Oprah Winfrey was on hand to tell of her deep and abiding disappointment in the America that has kept her from being a gajillionaire, instead of merely a wazillionaire. Jesse Jackson was at the ready to remind us that though you may not have a church to pastor, you can still spit in white folks food and call yourself a Reverend because the American South is so unforgiving. And the golden boy, (in so many more ways than one) of the Left, United States Senator Barack Obama, assured us that his oppressive childhood in the private schools of Hawaii makes him just the man to come in from the fields to speak to inner city blacks about their hoes. And who can forget Maya Angelou, the poetess of misery, who without the drum of oppression to beat, would have no song to sell guilty whites.
The spirit of Martin Luther king was not snugged up to those house slaves yesterday at the Grand Opening of his corporate franchise headquarters at the Tidal Basin. He was a couple streets over, a wisp of gray on the steps of the Supreme Court where a little boy from Pin Point, Georgia is living his Dream. Not trading on it.
Well said, Jane. Of course the little boy from Pin Point, Georgia grew up to be a successful Conservative. Too many more like him and the professional whiners and "shake down artists" would be out of a job.
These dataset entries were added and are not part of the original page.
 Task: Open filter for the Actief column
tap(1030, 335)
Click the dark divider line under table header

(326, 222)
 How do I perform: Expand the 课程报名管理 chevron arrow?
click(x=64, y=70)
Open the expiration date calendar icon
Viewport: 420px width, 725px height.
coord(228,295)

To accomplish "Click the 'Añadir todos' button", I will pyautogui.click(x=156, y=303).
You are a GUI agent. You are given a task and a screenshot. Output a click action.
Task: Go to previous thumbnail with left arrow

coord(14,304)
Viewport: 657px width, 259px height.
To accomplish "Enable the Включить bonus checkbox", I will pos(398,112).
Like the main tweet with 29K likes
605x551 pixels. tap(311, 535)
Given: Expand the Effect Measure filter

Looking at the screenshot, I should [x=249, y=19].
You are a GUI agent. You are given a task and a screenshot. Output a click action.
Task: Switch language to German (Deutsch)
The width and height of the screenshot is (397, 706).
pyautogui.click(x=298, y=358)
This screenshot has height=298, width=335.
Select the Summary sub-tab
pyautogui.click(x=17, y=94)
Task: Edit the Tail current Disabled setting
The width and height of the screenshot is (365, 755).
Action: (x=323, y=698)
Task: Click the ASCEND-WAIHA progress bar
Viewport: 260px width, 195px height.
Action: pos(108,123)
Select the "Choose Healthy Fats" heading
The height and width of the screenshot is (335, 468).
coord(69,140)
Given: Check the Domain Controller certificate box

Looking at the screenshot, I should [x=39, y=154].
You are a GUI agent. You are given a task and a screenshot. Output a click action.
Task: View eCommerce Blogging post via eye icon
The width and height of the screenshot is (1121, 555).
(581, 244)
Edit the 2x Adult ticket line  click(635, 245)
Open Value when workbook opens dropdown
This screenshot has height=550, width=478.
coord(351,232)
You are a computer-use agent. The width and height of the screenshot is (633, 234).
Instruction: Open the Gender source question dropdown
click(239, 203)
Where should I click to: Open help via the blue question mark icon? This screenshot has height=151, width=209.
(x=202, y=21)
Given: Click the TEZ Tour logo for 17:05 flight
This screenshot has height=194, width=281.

And although I don't presume to speak for King, as our fist Black President did, I do agree with this statement:
"If he were here, he would remind us that the time to do right remains," Clinton said.
I would disagree Cinton, however, with who MLK would be addessing if he indeed made that statement.
Posted by: mad_cow | November 14, 2006 at 05:33 AM
Another great post, but I'm here to go all eeyore on you again. I caught the end of a conference earlier this year (State of the Black Family?). All the usual suspects were there - many of the above, plus Michael Eric Dyson, Cornell West, Tavis Smiley, et.al.
The question of people like Bill Cosby and Justice Thomas, and challenges to the conventional wisdom they represent was brought up almost at the end. Someone(?) responded, approximately: "Being black is not about skin color but about a particular shared set of socio-historical perspectives."
Deep nods all around. So, Cosby and Thomas, Walter Williams, Thomas Sowell et.al., aren't really black, and they don't even have to be criticized, they can just be summarily ignored.